7. Das 19. Jahrhundert

Schottland im Kontext des Britischen Weltreichs

Industrialisierung, Urbanisierung und Nationalbewusstsein

Religiosität im Zeitalter der Kirchenspaltung

8. Vom Ersten Weltkrieg bis zum Erfolg der Autonomiebewegung

Gesellschaft und Wirtschaft im Umbruch

Politische Entwicklungen

Literatur und Kunst in der Moderne

9. Vom Beginn der Dezentralisierung bis zur Gegenwart

Politik im Zeichen der Dezentralisierung

Wirtschaft im Zeitalter der Globalisierung

Kultur zwischen Regionalismus und europäischem Bewusstsein

Rückblick und Ausblick

Weiterführende Literatur

Register

Einleitung

Eine Geschichte Schottlands – und nicht etwa Großbritanniens – vorzulegen, bedarf kaum einer Rechtfertigung: Nicht nur in Schottland selbst, auch auf dem europäischen Festland ist man sich weithin dessen bewusst, dass das nördliche Drittel der Britischen Hauptinsel eine eigenständige Größe darstellt. Was diese Eigenständigkeit ausmacht, wird jedoch vom Beobachter aus der Ferne und vom Reisenden aus der Nähe mit unterschiedlicher Intensität wahrgenommen. Eigenheiten der Landschaft und der Sprache kennt fast jeder, aber solche des Rechts, der Religion und des Bildungswesens sind im deutschsprachigen Raum schon weniger geläufig. Wie sich die Unterschiede zum südlichen Nachbarn England historisch erklären, ist hierzulande oft völlig unbekannt.

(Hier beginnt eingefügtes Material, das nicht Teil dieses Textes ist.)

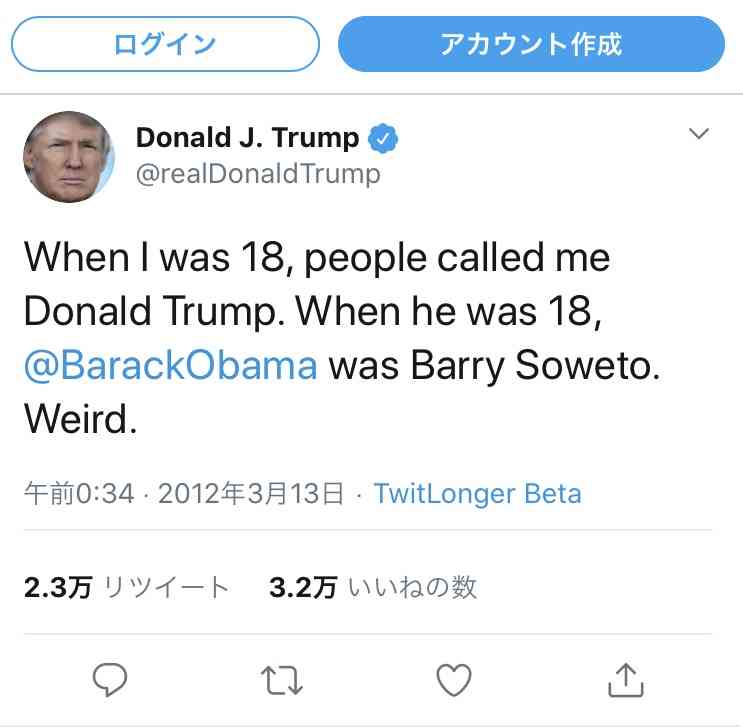The height and width of the screenshot is (728, 743).
Task: Open Donald J. Trump's profile picture
Action: pos(68,156)
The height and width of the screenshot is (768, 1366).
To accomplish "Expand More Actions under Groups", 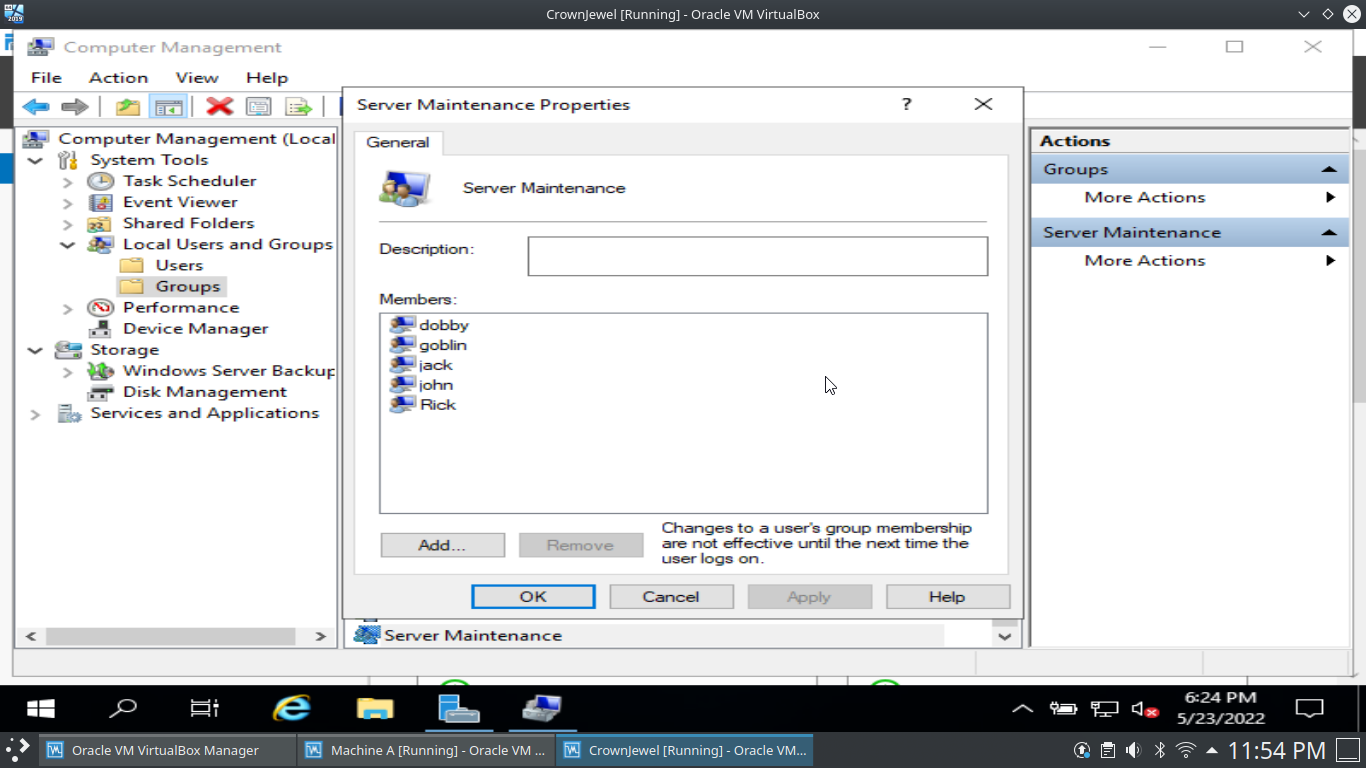I will pyautogui.click(x=1144, y=198).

Das vorliegende Buch will Abhilfe schaffen, indem es dem Leser die Geschichte Schottlands von den Anfängen bis zur Gegenwart sowohl in der Abgrenzung zu England als auch in ihren internationalen Bezügen und Verflechtungen knapp und übersichtlich, doch zugleich anschaulich vor Augen führt.

«Schottland» in der heute geläufigen Bedeutung des Wortes gibt es erst seit dem Mittelalter, doch versteht man die Geschichte seit jener Zeit bis hin zur Gegenwart nur, wenn man auch die vorausgehenden Epochen ins Auge fasst. Das vorliegende Buch erzählt daher nicht die Geschichte eines Staates oder einer mehr oder weniger autonomen Region, sondern die Geschichte der Menschen, die seit vielen Tausend Jahren in dem Land leben, das man heute unter dem Namen Schottland kennt. Diese Geschichte besitzt viele Aspekte, darunter Politik, Gesellschaft und Wirtschaft, Sprache und Literatur, Religion und Recht, Alltagsleben und Mentalität. Dabei ist neben dem Wandel all dieser Aspekte im Lauf der Jahrhunderte auch eine ausgeprägte regionale Vielfalt zu verzeichnen, in der sich unterschiedliche äußere Bedingungen und wechselnde kulturelle Einflüsse widerspiegeln. Dies verleiht der schottischen Geschichte ihre besondere Eigenart und ihren eigentümlichen Reiz. Ein Schwerpunkt des Buchs liegt dementsprechend auf der Beschreibung der vielfältigen äußeren Einflüsse aus ganz Europa, welche die Bewohner Schottlands im Laufe ihrer Geschichte aufgegriffen und verarbeitet haben, und in der Darstellung des – gemessen an Größe und Einwohnerzahl des Landes erstaunlichen – Beitrags, den sie selbst gerade auf den Gebieten der Wissenschaft, Philosophie und Literatur zur Geschichte Europas und der Welt geleistet haben. Richten wir den Blick jedoch zunächst auf einige für die Geschichte wesentliche geographische Daten.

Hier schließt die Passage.